Frères missionnaires et explorateurs
Les images les plus respectueuses de la vraie nature des Amérindiens du Québec tournées au cours de la période 1930-1952 nous viennent des films ethnographiques réalisés par différents cinéastes issus des communautés religieuses, et plus particulièrement par le père Louis-Roger Lafleur (1905-1973). Oblat de Marie-Immaculée, le père Lafleur tourne avec sa Ciné-Kodak 16 mm les premiers documentaires de nature ethnographique sur les Algonquins de l’Abitibi-Témiscamingue. En 1945, il tourne Mœurs des Indiens du Québec, Les Indiens du Témiscamingue et Mgr Comtois chez les Têtes-de-Boule. Il retourne une dernière fois chez les Têtes-de-Boule en 1959 et réalise Les Indiens du Haut-Saint-Maurice.

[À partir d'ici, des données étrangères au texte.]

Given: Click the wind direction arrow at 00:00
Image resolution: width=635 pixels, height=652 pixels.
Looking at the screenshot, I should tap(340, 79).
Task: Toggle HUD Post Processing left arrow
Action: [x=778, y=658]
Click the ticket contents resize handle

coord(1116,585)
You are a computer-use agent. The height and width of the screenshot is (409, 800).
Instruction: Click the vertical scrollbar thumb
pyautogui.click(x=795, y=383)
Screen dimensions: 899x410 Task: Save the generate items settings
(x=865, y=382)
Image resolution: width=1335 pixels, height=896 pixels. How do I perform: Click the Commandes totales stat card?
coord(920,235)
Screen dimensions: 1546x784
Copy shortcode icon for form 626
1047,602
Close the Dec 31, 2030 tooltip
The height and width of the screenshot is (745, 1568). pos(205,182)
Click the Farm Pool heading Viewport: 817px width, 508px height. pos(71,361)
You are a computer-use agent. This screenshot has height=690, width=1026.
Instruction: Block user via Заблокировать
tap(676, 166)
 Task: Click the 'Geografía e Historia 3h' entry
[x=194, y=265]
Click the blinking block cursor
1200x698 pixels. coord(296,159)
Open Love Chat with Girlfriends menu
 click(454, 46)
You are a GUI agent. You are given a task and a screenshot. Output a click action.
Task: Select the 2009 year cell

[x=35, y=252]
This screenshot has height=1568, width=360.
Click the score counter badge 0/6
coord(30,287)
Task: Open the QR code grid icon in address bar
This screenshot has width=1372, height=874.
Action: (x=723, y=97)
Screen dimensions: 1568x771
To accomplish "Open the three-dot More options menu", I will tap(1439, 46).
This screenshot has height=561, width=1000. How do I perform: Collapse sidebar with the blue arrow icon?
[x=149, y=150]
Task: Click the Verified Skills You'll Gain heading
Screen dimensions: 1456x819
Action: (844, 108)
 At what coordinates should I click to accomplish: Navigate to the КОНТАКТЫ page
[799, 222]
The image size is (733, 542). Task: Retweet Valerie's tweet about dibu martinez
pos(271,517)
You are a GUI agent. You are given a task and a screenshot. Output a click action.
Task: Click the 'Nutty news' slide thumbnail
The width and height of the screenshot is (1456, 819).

Par cette démarche, le père Lafleur vise à réhabiliter les Algonquins auprès des Blancs. En pleine époque duplessiste, son cinéma fait preuve d’une vision progressiste des Amérindiens et de leur culture. Certains peuvent dire aujourd’hui qu’il y a une bonne dose de naïveté dans ces portraits, qu’ils sont trop beaux pour ne pas être un peu suspects. Lafleur vient malgré tout rappeler aux Canadiens français, d’une manière bien documentée et chaleureuse, que les Amérindiens font aussi partie de l’« album » de famille, et qu’ils doivent y tenir une place d’honneur.
Le dernier coureur des bois
Au moins un cinéaste laïque s’engage dans une démarche similaire à celle du père Lafleur. Il s’agit de Paul Provencher, connu comme le « dernier coureur des bois ». Jeune ingénieur frais diplômé de l’Université Laval, Provencher part en 1929 explorer la forêt boréale à la recherche de bois à papier pour le Chicago Tribune. Il est guidé dans cette mission par des Montagnais bien adaptés au milieu et héritiers d’un savoir millénaire qu’il va filmer. De ce fait, les images en couleur des Montagnais que rapporte Provencher dans les années 1930 et 1940 sont d’une valeur ethnographique inestimable. Car contrairement aux films de fiction de la même époque mettant en scène des Amérindiens, les films de Provencher témoignent avec justesse des us et coutumes des premières nations.